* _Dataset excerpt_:
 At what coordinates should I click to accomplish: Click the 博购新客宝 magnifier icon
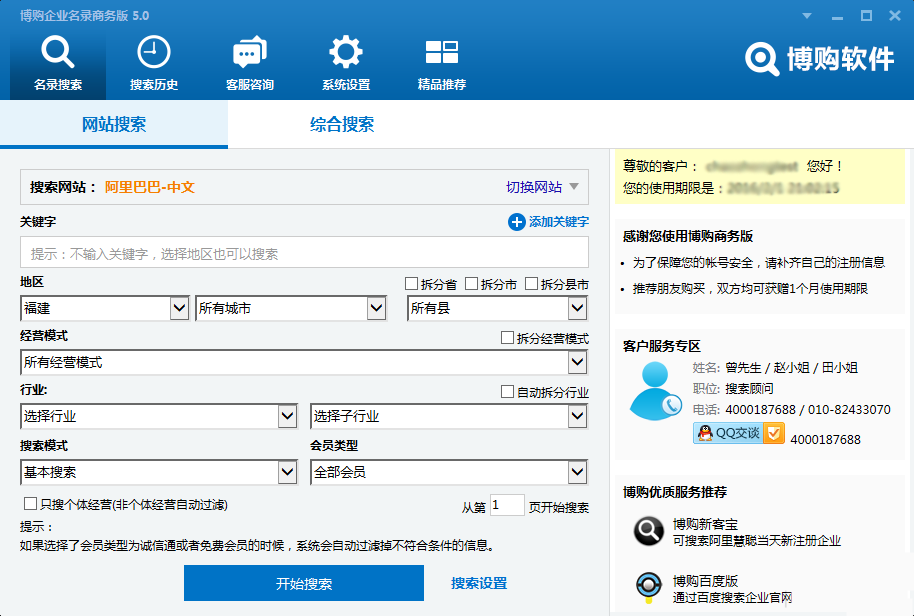click(x=650, y=530)
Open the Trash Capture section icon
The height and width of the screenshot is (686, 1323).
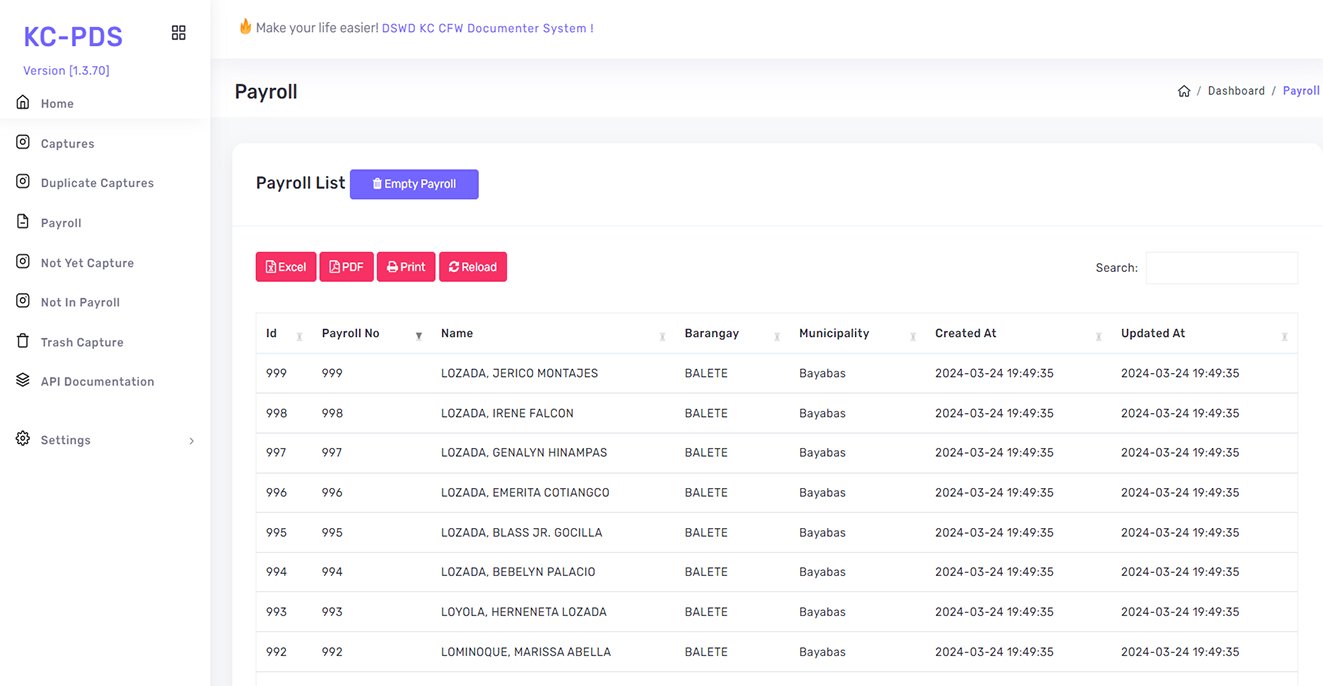point(21,341)
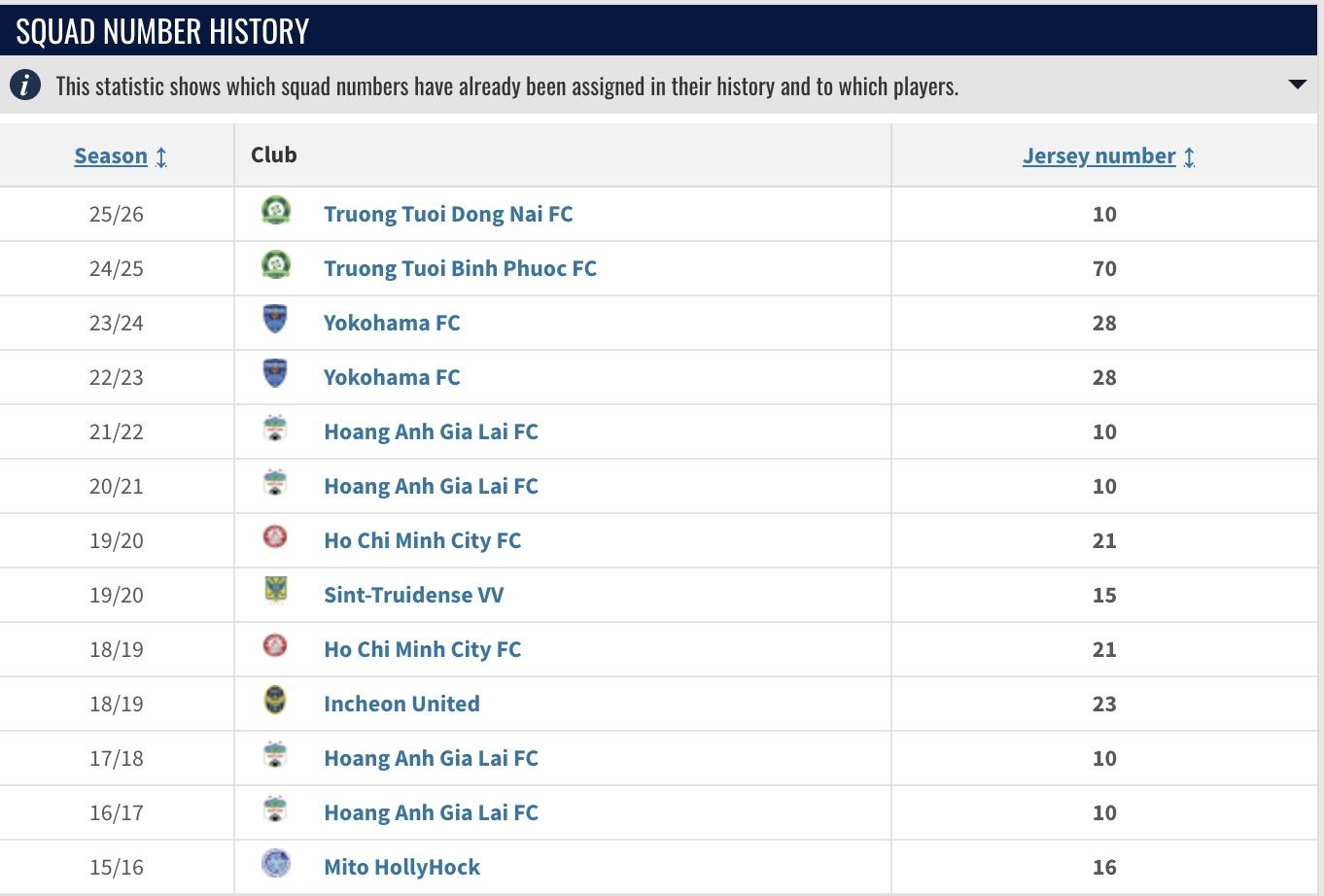Open the Truong Tuoi Dong Nai FC link

[448, 214]
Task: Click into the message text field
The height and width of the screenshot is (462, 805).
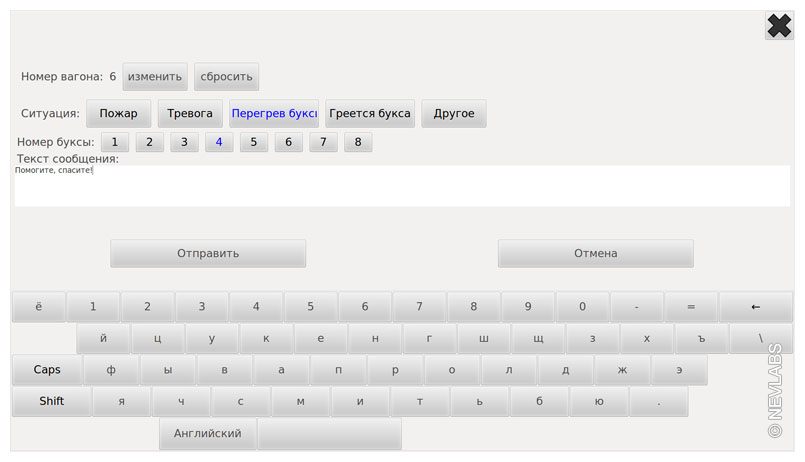Action: (x=400, y=187)
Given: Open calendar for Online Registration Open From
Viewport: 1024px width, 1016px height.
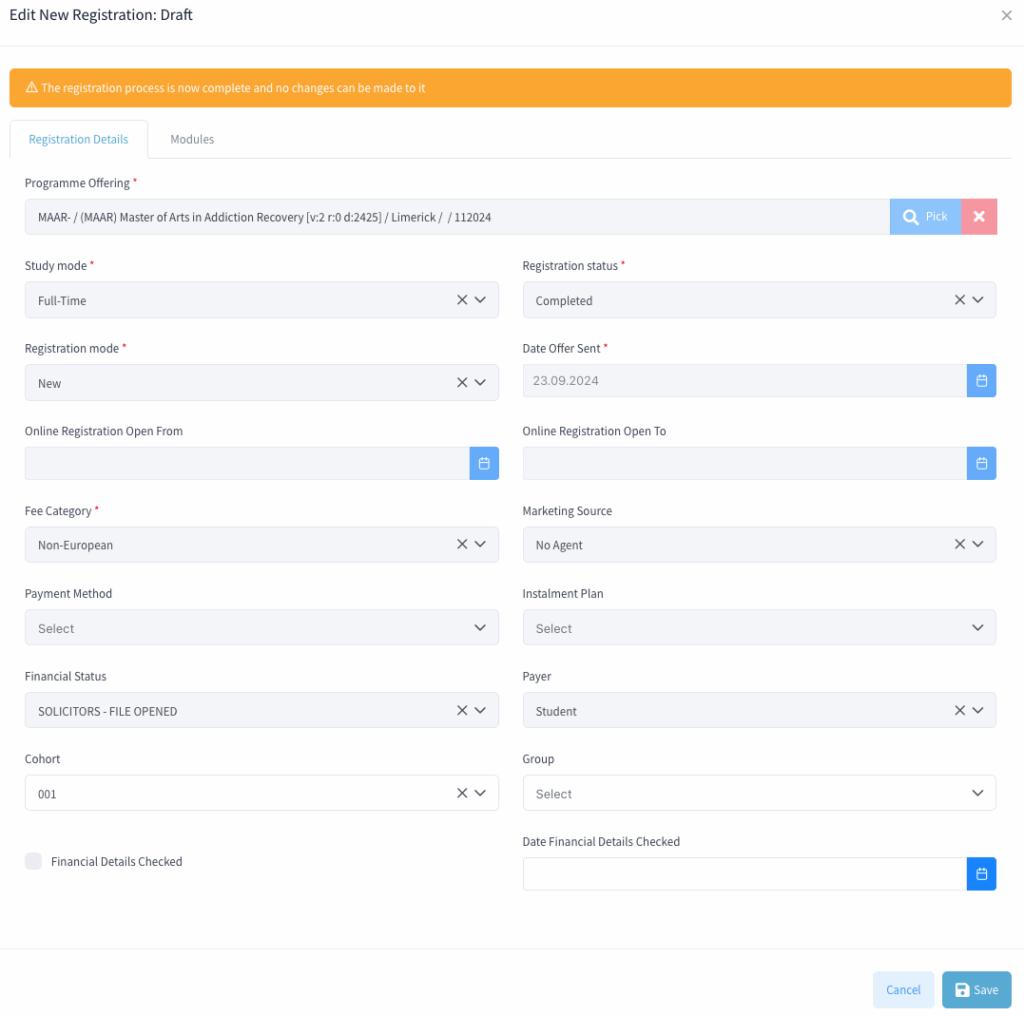Looking at the screenshot, I should 484,464.
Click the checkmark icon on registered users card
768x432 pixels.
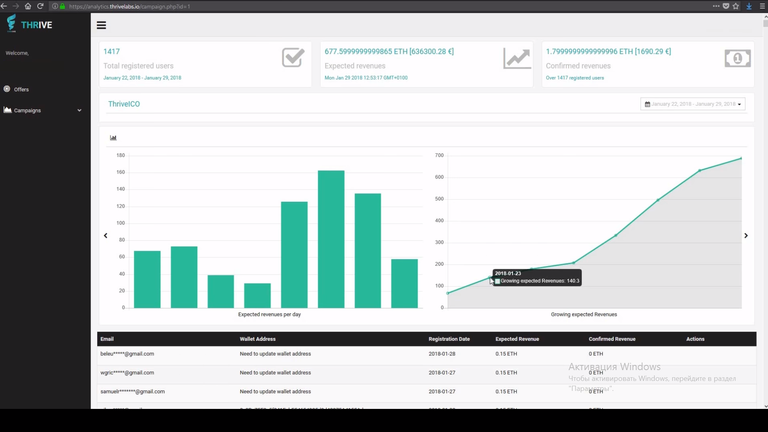click(x=293, y=57)
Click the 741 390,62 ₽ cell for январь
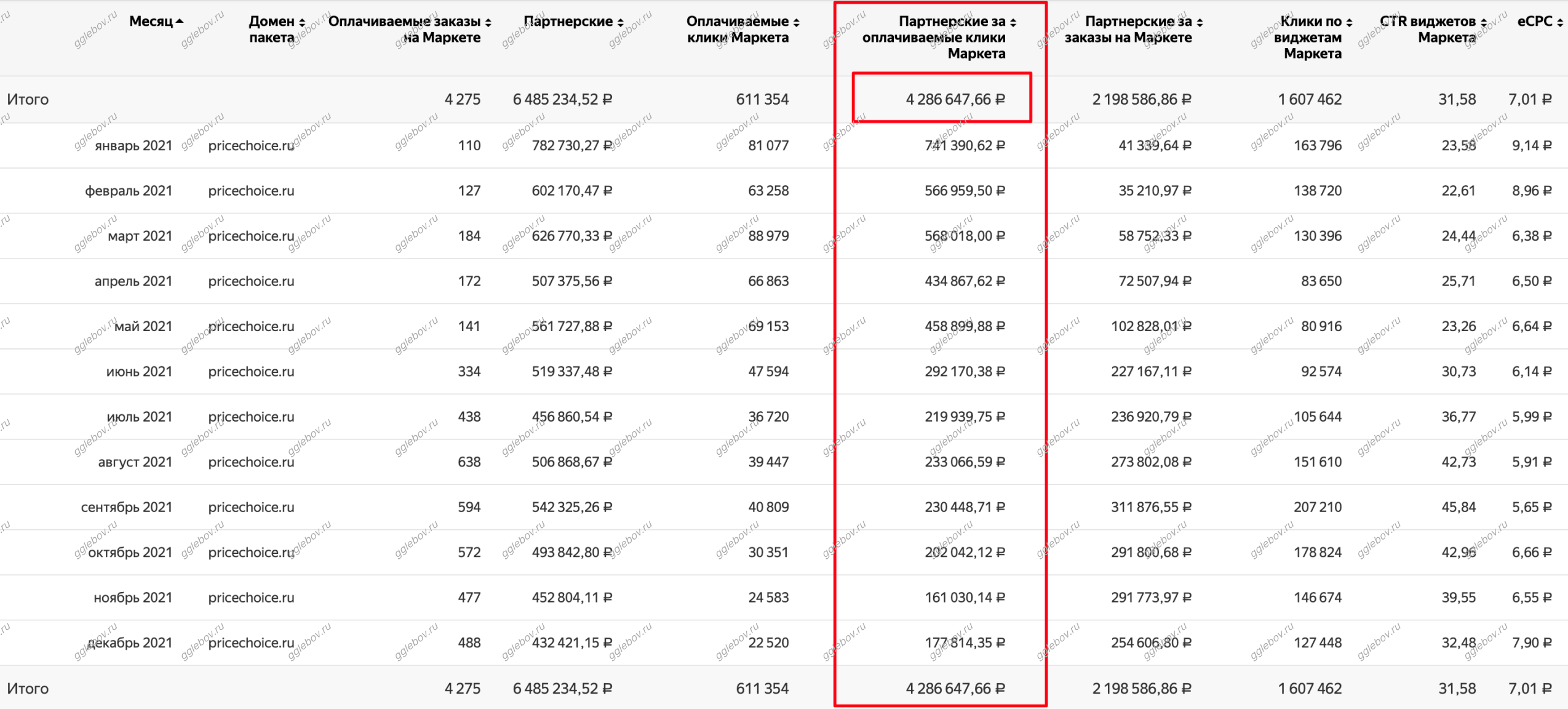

* _Problem_: Please format every line of the entries above as a JSON list of strings, with one string per line and no blank lines. Leave out the pictures.

* _Written reply_:
[
  " At what coordinates should I click to accomplish: Click the 博购新客宝 magnifier icon",
  "click(x=650, y=530)",
  "Open the Trash Capture section icon",
  "The height and width of the screenshot is (686, 1323).",
  "point(21,341)",
  "Open the Truong Tuoi Dong Nai FC link",
  "[448, 214]",
  "Task: Click into the message text field",
  "The height and width of the screenshot is (462, 805).",
  "Action: (x=400, y=187)",
  "Given: Open calendar for Online Registration Open From",
  "Viewport: 1024px width, 1016px height.",
  "Looking at the screenshot, I should 484,464.",
  "Click the checkmark icon on registered users card",
  "768x432 pixels.",
  "click(x=293, y=57)",
  "Click the 741 390,62 ₽ cell for январь"
]